Being a ‘people pleaser’ is one thing, but spending your life either consciously or sub-consciously holding youself back because you worry what other people think is a whole other matter.
As with most of us, my harshest critic is myself. But not long ago, I gave more worries about what others thought of me than what I thought of myself.
Yes I have created a space that is built around likes and numbers that dictate the value of my content. But i’m not just talking about those types of likes and approvals. Im also talking about those a little closer to home.
Friends, family, co-workers and peers… These are the ones that can be the harshest, hurtful and worst of all.. The reason most people hold back on fulfilling what they really want to do.

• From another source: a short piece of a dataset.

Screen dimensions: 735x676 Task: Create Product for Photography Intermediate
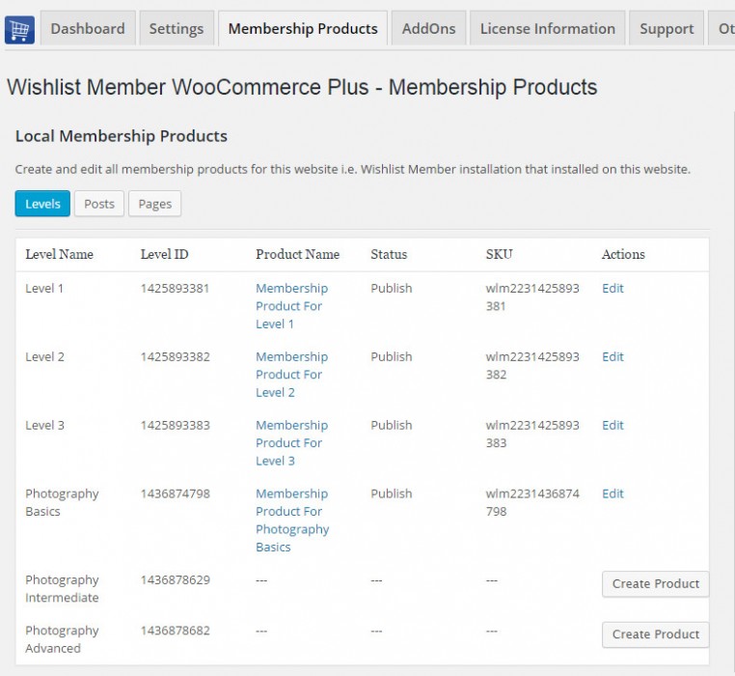[655, 584]
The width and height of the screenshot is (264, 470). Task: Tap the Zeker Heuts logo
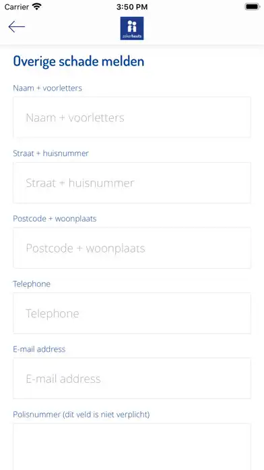[132, 28]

Whether that’s setting up a new business, blog, You Tube, making a go of your IG, or starting IG Stories; so many people hold back for fear of judgement from those closest to them . I had nerves back in the day changing my name from lauraannbarr to @all.thats.pretty… What would those 89 followers/friends think /say ?!? What is she doing? Who does she think she is?

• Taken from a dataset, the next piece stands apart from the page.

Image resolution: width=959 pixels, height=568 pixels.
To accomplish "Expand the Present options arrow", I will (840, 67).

Setting up my blog was just as nerve wracking.. It took months before I finally hit publish for fear of what others thought and would say.. I only wish I done it sooner now.
I have lost count of the times people message me or mention to me they would love to start blogging or ‘making a go’ of their instagram page. When I tell them they most definitely should, they all reply the same.. ‘Oh no, I couldn’t ‘ ‘ Oh people would laugh at me’ ‘I’m not confident enough’ etc.. They are worried about what their friends , family and peers would think of them.
Surely if these people were true friends, they would be supportive, encouraging and pleased for you? If they are true friends that care, surely they would be horrified that they were holding you back on something just because you fear their judgement?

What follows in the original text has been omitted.